秦一懶強忍住內心的浴望,平靜之後,衝著寵隅說,“在禪讓家住的還習慣麼?”
“還好,禪讓的佣人做的飯特別好吃,而且禪讓的家裡好干淨,每一個使用的物品都有來意。更重要的是,你的身邊時刻呆著一個百科全書,不僅身體上的問題可以隨時解決,就連其他方面的問題,禪讓都懂!”寵隅越說越激動,竟然巴拉巴拉的說了十多分鐘,直到看見秦一懶的表情越來越差,才意識到自己好像有些越線了。
“其實,也就那樣了。”最終,她無關緊要的總結了一句。
“你是不是樂不思蜀了?”秦一懶帶著明顯的醋意問道。
“你吃醋了?”寵隅有幾分興奮。
“我吃醋了。”十天的囓魂想念,秦一懶每個夜晚都很難入眠,他不知道自己的心,何時被這個女人慢慢占據。如果不是因為她如今和禪讓走的近,讓他感覺到危機,不然秦一懶永遠不會強迫自己去面對內心的真實想法。
大部分時間,對於寵隅的反應,秦一懶的身體先於大腦。他的身體對寵隅已經很熟悉,所以對她的反應也會比較靈敏。
“真好。

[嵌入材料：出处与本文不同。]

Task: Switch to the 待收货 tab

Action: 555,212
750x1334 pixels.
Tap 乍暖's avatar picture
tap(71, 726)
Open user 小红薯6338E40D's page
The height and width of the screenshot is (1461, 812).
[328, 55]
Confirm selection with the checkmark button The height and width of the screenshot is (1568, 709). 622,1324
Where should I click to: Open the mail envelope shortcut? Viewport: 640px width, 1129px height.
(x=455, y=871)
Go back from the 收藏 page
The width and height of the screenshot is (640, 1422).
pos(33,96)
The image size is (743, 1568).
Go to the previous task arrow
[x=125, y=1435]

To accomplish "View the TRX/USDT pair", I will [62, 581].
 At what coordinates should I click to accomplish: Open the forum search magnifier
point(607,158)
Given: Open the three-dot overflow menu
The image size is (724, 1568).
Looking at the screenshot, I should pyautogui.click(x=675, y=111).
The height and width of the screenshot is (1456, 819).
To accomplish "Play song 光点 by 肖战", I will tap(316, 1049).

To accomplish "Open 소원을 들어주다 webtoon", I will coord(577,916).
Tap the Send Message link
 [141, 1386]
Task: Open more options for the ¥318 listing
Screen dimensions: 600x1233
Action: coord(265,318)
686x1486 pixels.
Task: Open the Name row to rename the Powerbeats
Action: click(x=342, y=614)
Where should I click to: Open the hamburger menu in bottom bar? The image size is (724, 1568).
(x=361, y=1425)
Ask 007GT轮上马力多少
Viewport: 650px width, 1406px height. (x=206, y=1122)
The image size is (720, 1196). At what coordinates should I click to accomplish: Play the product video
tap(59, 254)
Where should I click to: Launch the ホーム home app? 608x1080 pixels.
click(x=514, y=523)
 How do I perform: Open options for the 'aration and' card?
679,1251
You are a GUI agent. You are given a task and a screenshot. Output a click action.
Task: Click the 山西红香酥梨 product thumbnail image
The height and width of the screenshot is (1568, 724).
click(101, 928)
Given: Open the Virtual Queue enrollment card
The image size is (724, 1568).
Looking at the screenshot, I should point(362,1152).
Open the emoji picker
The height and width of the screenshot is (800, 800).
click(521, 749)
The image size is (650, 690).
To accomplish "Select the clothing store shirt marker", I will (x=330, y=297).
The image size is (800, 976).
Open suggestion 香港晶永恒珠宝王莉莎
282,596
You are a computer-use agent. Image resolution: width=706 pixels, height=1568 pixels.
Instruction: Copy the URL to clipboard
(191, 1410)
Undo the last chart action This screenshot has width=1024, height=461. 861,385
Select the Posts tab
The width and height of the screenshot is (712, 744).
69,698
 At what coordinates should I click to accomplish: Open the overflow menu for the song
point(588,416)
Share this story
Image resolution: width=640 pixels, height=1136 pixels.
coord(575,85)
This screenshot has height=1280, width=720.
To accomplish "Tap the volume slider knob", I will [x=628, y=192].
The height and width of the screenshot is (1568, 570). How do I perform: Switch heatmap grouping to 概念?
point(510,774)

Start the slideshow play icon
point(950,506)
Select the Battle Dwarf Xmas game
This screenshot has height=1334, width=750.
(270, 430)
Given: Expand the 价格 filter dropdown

”靜靜的摟住秦一懶的脖子,寵隅將自己的身體埋在了他的懷裡。
也許,如今二人只能來最最純潔的擁抱和牽手。
“謝謝你重新接受我。”寵隅柔聲的說到。
接下來的時光就變得滯待起來,兩個人緊緊相擁,欣賞著路燈下過往匆匆的行人,還有暗斜的昏黃,彼此的呼吸。
寧謐中,寵隅的手機響起,是禪讓催她回家的。
如今,禪讓好像變成了寵隅的家長,而秦一懶,則是那個不招家長待見的男朋友。
次日,寵隅一睜眼,又望見了床前的禪讓,還好她已經見怪不怪,即便是晚上,禪讓也會在她的房間出現無數次。
“昨天晚上做什麼夢了?”禪讓正睡得沉沉的,忽然聽到了寵隅這邊傳來低聲的啜泣,走過來發現她是做夢了。便將她拉起來,摟在懷裡,輕輕的拍著她的後背,直到她又熟睡過去。
擔心這是心理病症的後遺症,所以他決定等她醒來,再進行治療。
“夢見我的父母。”在禪讓面前,寵隅沒有任何秘密。
“是不是他們死亡的情境?”禪讓繼續。
“是。”在他的追問下,寵隅的心情明顯有些糟糕。
“還是不願意提起這些往事?”如果心裡有隔閡,那疾病就無法消散。
“每說一遍,我心裡的傷口便會撕裂般的疼痛。就像是已經結痂的傷疤,你再重新將它揭開一樣。”寵隅如今是強大了不少,但是事情正在朝著好的方面發展的時候,那些往事便全部攀爬出來,一次次吃的囓噬著她的心。